## Begin Data for this task

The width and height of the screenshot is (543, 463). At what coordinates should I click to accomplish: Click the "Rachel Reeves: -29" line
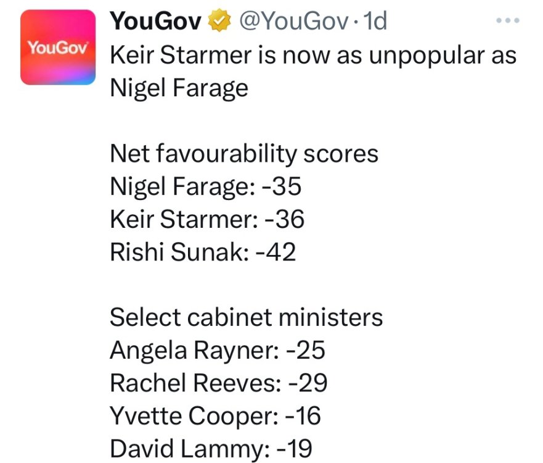[218, 383]
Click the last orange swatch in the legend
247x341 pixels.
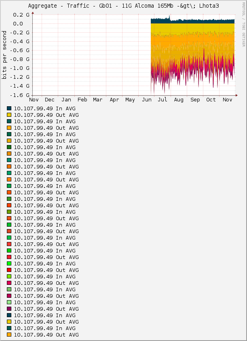click(9, 335)
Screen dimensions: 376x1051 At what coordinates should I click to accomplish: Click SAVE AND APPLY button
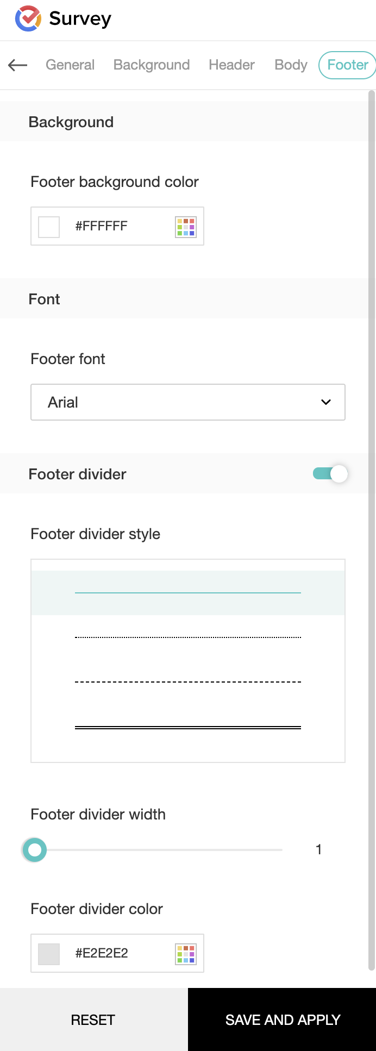point(283,1019)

## End Data for this task

■ **The exercise**: Print the entries word for word, starting at the line that contains "Screen dimensions: 376x1051" and continuing through the end of the entries, with both ends included. Leave the pictures out of your answer.

■ **Written answer**:
Screen dimensions: 376x1051 At what coordinates should I click to accomplish: Click SAVE AND APPLY button
point(283,1019)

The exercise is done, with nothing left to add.